O Brasil atualmente é classificado como em situação de controle, no qual a meta é a redução da incidência de casos. Com o aumento observado no último ano, é ainda mais importante a intensificação de medidas para evitar um crescimento maior e também para que não sejam perdidos os avanços conquistados na última década. O infectologista explica que se deve ter como perspectiva passar da fase de controle para as fases de eliminação da transmissão, que implicam, além do controle vetorial e tratamento oportuno de casos clínicos à adoção de estratégias que abordem o reservatório infeccioso. Para tanto é necessário o uso de ferramentas mais sensíveis e comprometimento político efetivo.

“Para o controle da malária existem duas frentes principais, o diagnóstico e o tratamento oportuno (quanto mais cedo uma pessoa infectada é tratada, menor as chances de complicações de que ela seja fonte de transmissão), e o controle vetorial, feito pela borrifação intradomiciliar e o uso de mosquiteiros impregnados”, detalha o Dr. André Siqueira ao complementar que em relação ao diagnóstico e ao tratamento oportunos, um dos desafios é que em áreas de baixa transmissão o diagnóstico é geralmente tardio, pois os profissionais deixam de considerar malária como causa de febre e muitas vezes mesmo pensando na doença, o acesso aos métodos diagnósticos não é fácil. Portanto, é um desafio manter o sistema alerta para a detecção de casos febris de malária quando o controle é efetivo, pois o retardo pode resultar no aumento de casos. Em relação ao controle vetorial, ainda há muito questionamento sobre o que funciona e como deve ser feito em diferentes contextos de transmissão e são necessárias informações sistematizadas para chegar a essas conclusões. Vale lembrar, que o Programa Nacional de Controle da Malária (PNCM) está lançando um sistema de informação de vetores em que serão registradas as medidas de controle e as aferições entomológicas, o que deve ajudar esta análise.
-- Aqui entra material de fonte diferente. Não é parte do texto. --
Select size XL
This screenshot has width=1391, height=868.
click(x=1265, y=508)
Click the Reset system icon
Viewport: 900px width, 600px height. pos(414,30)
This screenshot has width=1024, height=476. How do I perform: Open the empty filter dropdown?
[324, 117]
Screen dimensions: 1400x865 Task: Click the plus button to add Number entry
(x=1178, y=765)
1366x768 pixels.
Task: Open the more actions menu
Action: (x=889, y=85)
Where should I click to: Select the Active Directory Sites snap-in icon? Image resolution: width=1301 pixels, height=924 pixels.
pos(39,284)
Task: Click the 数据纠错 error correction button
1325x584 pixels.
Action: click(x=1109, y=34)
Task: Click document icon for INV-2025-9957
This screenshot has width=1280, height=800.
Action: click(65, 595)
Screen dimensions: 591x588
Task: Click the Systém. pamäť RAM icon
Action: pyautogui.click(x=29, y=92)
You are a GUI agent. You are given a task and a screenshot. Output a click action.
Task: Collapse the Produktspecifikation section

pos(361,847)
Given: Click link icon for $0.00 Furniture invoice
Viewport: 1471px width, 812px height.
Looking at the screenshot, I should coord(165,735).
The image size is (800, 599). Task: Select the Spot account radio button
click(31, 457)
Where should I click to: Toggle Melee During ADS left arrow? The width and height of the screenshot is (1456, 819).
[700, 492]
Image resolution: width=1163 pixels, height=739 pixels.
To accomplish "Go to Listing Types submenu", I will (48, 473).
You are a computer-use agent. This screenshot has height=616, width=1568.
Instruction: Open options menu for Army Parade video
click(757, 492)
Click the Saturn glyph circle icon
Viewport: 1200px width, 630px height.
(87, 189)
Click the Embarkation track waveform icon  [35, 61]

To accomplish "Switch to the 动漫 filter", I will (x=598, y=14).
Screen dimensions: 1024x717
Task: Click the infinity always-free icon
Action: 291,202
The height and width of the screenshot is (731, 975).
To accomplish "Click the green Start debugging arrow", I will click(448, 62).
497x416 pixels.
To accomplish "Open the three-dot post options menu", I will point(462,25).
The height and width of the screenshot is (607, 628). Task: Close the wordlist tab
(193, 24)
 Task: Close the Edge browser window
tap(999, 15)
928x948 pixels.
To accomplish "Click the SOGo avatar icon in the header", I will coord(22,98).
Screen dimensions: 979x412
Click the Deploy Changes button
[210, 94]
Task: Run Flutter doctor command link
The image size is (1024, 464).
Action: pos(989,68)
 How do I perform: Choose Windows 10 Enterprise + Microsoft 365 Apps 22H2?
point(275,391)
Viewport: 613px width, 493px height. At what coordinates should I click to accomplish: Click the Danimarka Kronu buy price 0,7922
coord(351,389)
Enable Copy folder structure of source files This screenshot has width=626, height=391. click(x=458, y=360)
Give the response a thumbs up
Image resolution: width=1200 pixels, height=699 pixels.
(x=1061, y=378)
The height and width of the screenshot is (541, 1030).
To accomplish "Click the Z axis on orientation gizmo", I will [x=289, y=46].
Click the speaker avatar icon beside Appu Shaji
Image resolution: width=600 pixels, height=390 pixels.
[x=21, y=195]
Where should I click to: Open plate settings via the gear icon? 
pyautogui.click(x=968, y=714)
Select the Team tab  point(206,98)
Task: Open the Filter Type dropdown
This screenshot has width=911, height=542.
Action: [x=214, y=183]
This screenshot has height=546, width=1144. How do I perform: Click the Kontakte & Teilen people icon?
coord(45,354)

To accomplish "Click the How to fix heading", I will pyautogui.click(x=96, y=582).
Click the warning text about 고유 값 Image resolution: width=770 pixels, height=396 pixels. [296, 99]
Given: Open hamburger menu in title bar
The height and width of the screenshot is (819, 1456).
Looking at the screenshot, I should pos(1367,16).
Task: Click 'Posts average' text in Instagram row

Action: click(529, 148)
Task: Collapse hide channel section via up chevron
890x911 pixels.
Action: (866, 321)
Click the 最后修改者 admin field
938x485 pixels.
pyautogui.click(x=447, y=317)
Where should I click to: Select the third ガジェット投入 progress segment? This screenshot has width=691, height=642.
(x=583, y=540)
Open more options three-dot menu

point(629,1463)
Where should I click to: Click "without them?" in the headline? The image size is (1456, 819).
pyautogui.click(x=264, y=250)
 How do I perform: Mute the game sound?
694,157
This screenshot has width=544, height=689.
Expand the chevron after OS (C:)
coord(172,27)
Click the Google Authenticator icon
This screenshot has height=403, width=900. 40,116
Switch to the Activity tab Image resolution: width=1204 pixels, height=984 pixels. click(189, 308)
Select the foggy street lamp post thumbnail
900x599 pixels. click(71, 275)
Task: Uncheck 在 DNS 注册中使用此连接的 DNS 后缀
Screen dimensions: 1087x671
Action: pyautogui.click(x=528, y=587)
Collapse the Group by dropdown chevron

Questionado se há o que se comemorar neste mês de abril, o pesquisador justifica que o mês de combate à malária deve ser aproveitado como uma oportunidade de reafirmar a necessidade de combate constante e bem definido contra esta enfermidade, incutindo a convicção de que a eliminação da transmissão é possível. Ele reitera que existem diversas iniciativas e avanços sendo realizados e estes devem ser reconhecidos e utilizados como exemplos na definição de estratégias de enfrentamento. “Em nível local houve avanços, como a redução expressiva de casos em Eirunepé (Amazonas) – município que tinha um número elevado de casos – e o programa de apoiadores municipais que posiciona, pelo PNCM, profissionais capacitados para auxiliar municípios em situação crítica”, assinala ao complementar que também há avanços científicos importantes, como uma nova droga para tratamento de recaídas de Plasmodium vivax (a Tafenoquina), cujos estudos têm a participação de pesquisadores brasileiros em Manaus e Porto Velho, além do desenvolvimento de métodos diagnósticos mais sensíveis. Por fim, o Dr. André Siqueira, que também desenvolve Pesquisa Clínica em Doenças Febris Agudas, acrescenta que a perspectiva de uma vacina efetiva contra a doença ainda está um pouco distante, mas os estudos pré-clínicos têm avançado, entretanto a perspectiva de sua aplicação em larga escala em programas de saúde pública ainda não é vista”, lstima. Contudo, o pesquisador continua otimista e acredita que na próxima década haverá importantes avanços em termos de novas ferramentas para tratamento e controle da malária. “A Reunião Nacional de Pesquisa em Malária, que será realizada durante o 54º MedTrop, será uma grade oportunidade de reavaliarmos estes objetivos”, comemora.